Further, the silver halide grains in the emulsions may have a homogeneous crystal structure of a layer-like structure wherein the crystal structure in the inner shell of the grains is different from the crystal structure in the outer shell. Moreover, the grains may have a conversion type crystal structure, as disclosed in British Pat. No. 635,841 and U.S. Pat. No. 3,622,318. In addition, silver halide emulsions where a latent image is mainly formed on the surface of the silver halide grain, or an internal latent image type where a latent image is formmed in the inner part of the silver halide grain may be used to the present invention. These photographic emulsions are described in texts such as The Theory of the Photographic Process, by Mees, MacMillan Publisher; and Photographic Chemistry, by Glafkides, Fountain Press Publisher. They can be prepared by conventional methods such as an ammoniacal method, a neutral method, an acidic method and so on.

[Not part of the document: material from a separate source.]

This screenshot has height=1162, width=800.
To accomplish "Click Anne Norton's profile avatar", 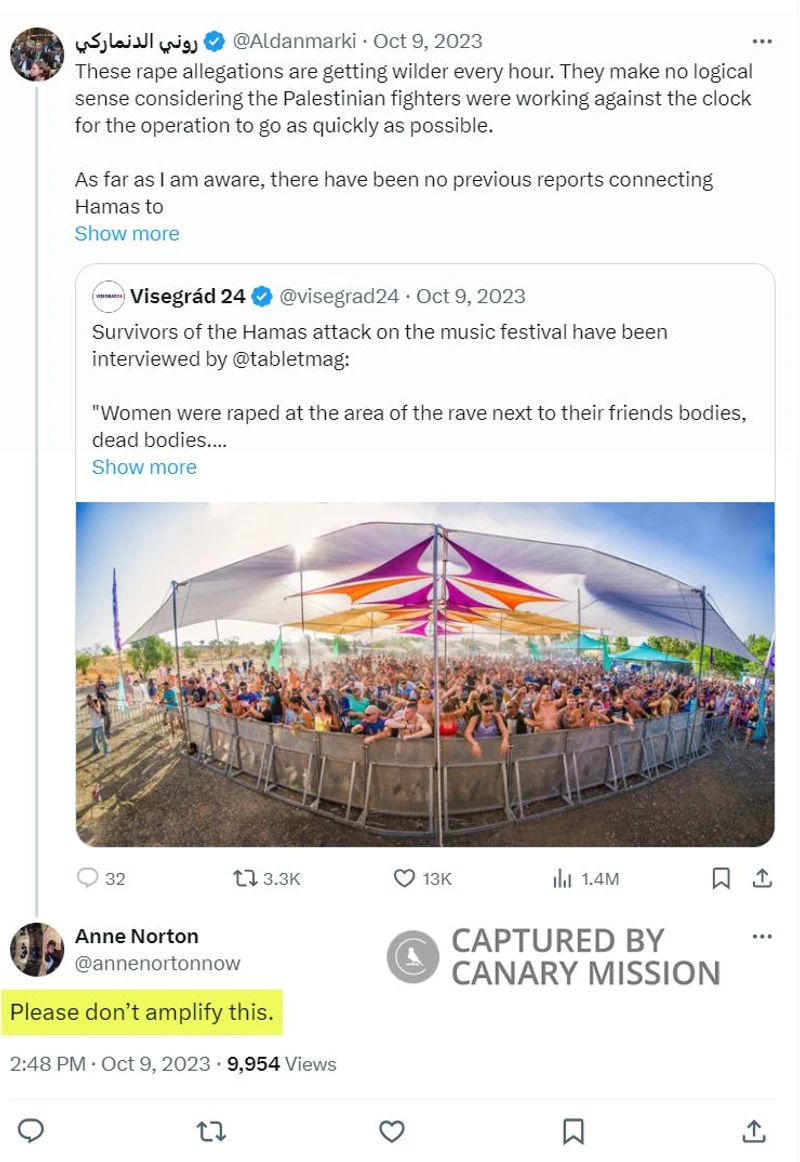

The preferred mean diameter of the silver halide grains employed in the present invention (measured by, e.g., a projected area method of a number average method) is from about 0.04 micron to about 2 microns, though the mean diameter is not limited to these values. The distribution of the grain size (grain size refers to the above) may be narrow or wide.
The silver halide emulsions may be physically ripened, if desired. After the formation of precipitates of the silver halide grains or physical ripening of the silver halide grains, soluble salts are generally removed from the emulsion. As useful means for removing soluble salts, noodle washing as is well known or a flocculation method which uses inorganic salts containing polyvalent anions (e.g., ammonium sulfate, etc.), anionic surface active agents, polystyrene sulfonic acid and other anionic polymers, or gelatin derivatives such as aliphatic- or aromatic-acyloylated gelatins can be used.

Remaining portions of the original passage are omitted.